Princípio da reciprocidade em análise
De acordo com Lenzi, a discussão envolve a aplicação de acordos internacionais firmados pelo Brasil. “As empresas estrangeiras apresentam uma tese que está em análise. Se o Brasil firmou um acordo de reciprocidade e os Estados Unidos não cobram imposto sobre passagens aéreas, então também não poderíamos cobrar”, explicou.
Caso esse entendimento seja adotado, a mudança não precisaria passar pelo Congresso Nacional, podendo ser implementada por decisão do Executivo. “Estamos realizando diversos estudos, mas a definição ocorrerá no âmbito administrativo, seja por ato infralegal ou por interpretação”, disse.
Impacto da reforma tributária no setor
A preocupação do governo ocorre após alertas de companhias aéreas sobre os efeitos das regras aprovadas na reforma tributária. Segundo o setor, a nova tributação pode elevar o custo das passagens internacionais em até três vezes e desestimular a operação de empresas estrangeiras no país.
Pelas regras atuais, o Brasil passaria a tributar parte dos voos internacionais a partir de 2026, medida incomum no cenário global. A maioria dos países concede isenção para esse tipo de bilhete, o que poderia colocar o mercado brasileiro em desvantagem competitiva.

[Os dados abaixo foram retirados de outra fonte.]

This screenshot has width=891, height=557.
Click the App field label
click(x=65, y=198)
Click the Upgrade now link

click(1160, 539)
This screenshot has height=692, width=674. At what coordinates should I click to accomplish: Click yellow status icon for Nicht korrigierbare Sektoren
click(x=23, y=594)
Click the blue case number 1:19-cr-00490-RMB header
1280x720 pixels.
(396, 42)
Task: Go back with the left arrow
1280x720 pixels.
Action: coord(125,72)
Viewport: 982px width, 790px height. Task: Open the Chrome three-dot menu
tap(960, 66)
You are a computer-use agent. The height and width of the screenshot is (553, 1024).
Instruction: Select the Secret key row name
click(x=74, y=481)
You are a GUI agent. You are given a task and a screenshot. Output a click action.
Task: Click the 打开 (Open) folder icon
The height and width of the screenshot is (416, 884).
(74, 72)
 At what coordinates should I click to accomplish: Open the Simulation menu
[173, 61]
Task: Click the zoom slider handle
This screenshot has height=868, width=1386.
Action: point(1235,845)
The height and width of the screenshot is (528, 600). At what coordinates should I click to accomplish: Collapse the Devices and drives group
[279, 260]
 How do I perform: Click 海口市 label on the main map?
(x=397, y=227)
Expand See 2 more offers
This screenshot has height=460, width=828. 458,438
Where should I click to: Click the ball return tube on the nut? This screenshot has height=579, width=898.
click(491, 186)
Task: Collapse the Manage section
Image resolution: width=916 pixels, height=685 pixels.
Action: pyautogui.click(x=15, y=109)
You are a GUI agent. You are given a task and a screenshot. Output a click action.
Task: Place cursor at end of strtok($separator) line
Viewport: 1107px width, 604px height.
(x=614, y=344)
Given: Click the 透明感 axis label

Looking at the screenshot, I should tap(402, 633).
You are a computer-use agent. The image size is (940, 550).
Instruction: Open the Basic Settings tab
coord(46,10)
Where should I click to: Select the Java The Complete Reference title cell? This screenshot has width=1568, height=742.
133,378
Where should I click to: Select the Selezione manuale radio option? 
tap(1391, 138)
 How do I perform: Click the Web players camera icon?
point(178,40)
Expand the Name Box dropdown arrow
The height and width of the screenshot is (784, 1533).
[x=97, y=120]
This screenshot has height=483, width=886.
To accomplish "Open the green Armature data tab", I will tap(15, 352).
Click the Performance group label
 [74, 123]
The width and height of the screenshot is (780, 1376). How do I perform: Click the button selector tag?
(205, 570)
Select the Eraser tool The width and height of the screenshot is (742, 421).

Brasil pode ficar isolado na tributação
Caso a norma seja mantida, o país poderá se tornar o único a aplicar esse tipo de imposto sobre passagens internacionais, contrariando práticas internacionais. Em um voo entre Brasil e Lisboa, por exemplo, o passageiro pagaria tributo sobre o trecho de ida.
O ex-secretário da reforma tributária, Bernard Appy, já reconheceu que as mudanças podem afetar os preços e reduzir a atratividade do Brasil para companhias estrangeiras. Ainda assim, afirmou que a decisão de não priorizar o setor foi uma escolha deliberada do governo, que pretende usar o modelo como referência internacional.
A definição sobre a eventual revisão da regra ainda depende da conclusão dos estudos em andamento no governo federal.